▶ **Task description**: An exact transcription of every entry is required. Images are not part of it.

*** Opening Records for processing ***

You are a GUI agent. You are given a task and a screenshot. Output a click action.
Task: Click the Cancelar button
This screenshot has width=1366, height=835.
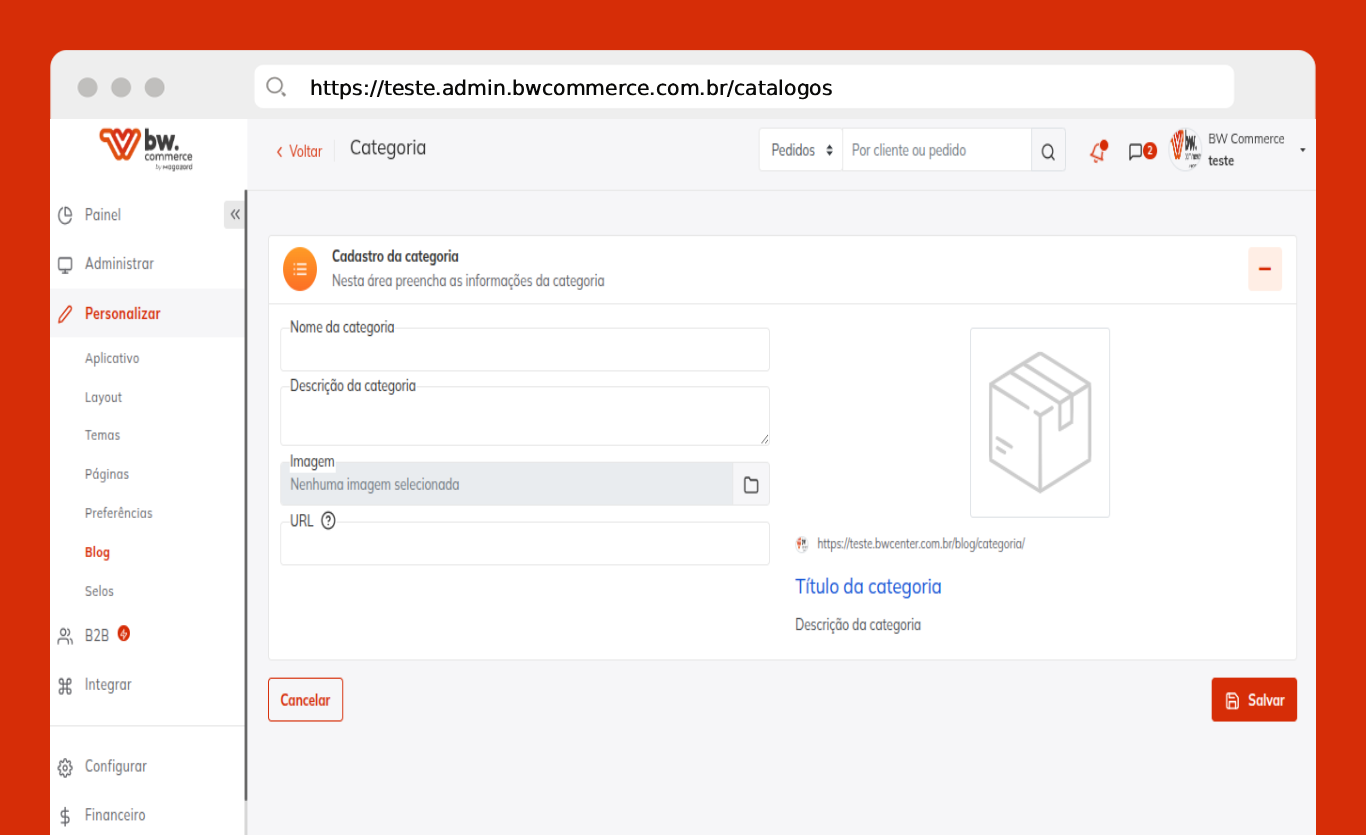[x=305, y=700]
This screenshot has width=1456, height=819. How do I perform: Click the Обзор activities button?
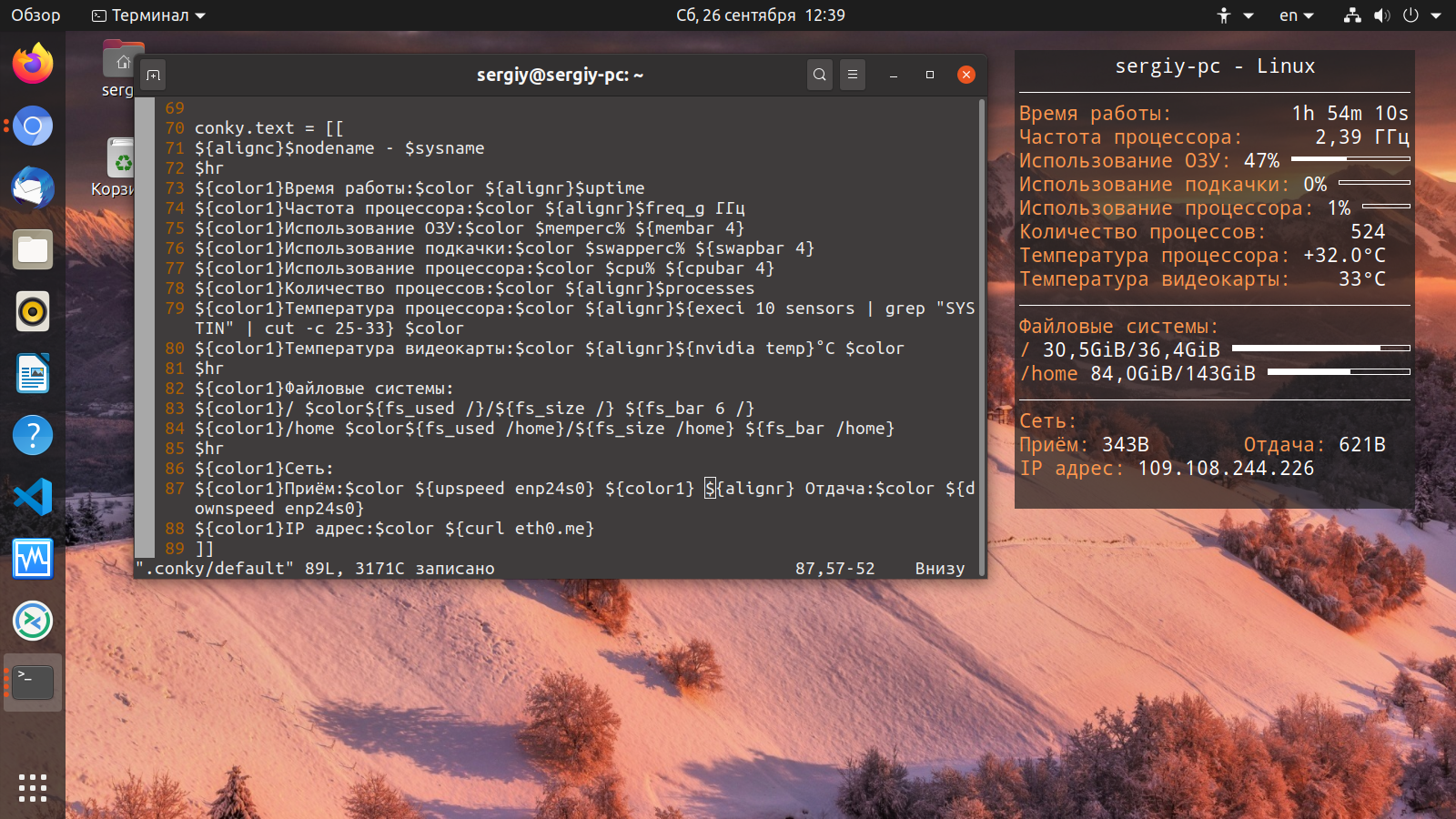click(x=35, y=15)
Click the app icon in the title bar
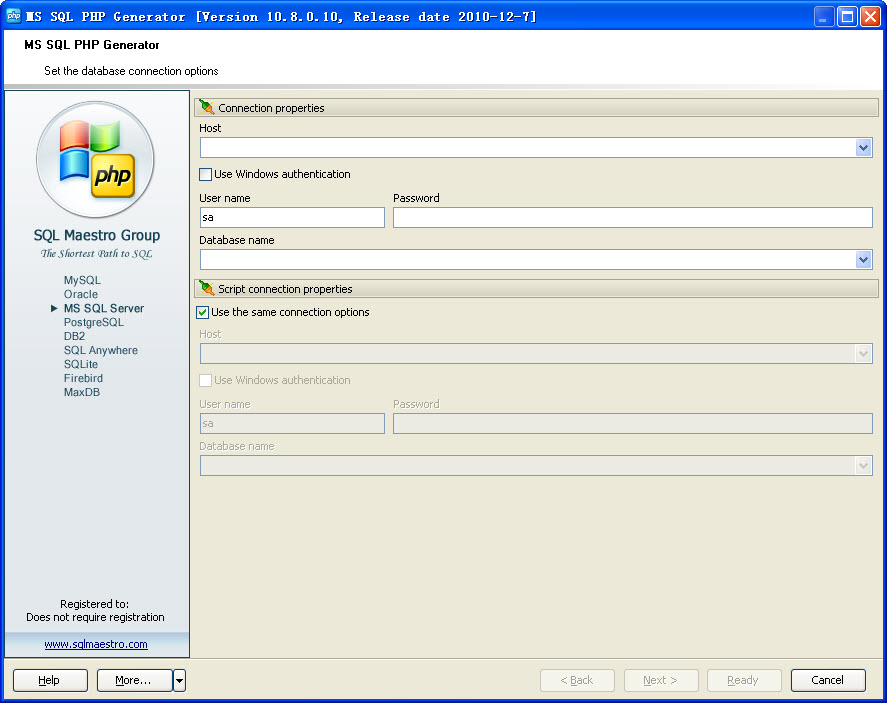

*** Closing Records for processing ***

▶ **Solution to this task**:
You are a GUI agent. You are given a task and a screenshot. Output a click action.
Task: Click the Cancelar button
This screenshot has width=1366, height=835.
[x=305, y=700]
This screenshot has width=1456, height=819. How do I perform: Click the Обзор activities button?
click(x=35, y=15)
Click the app icon in the title bar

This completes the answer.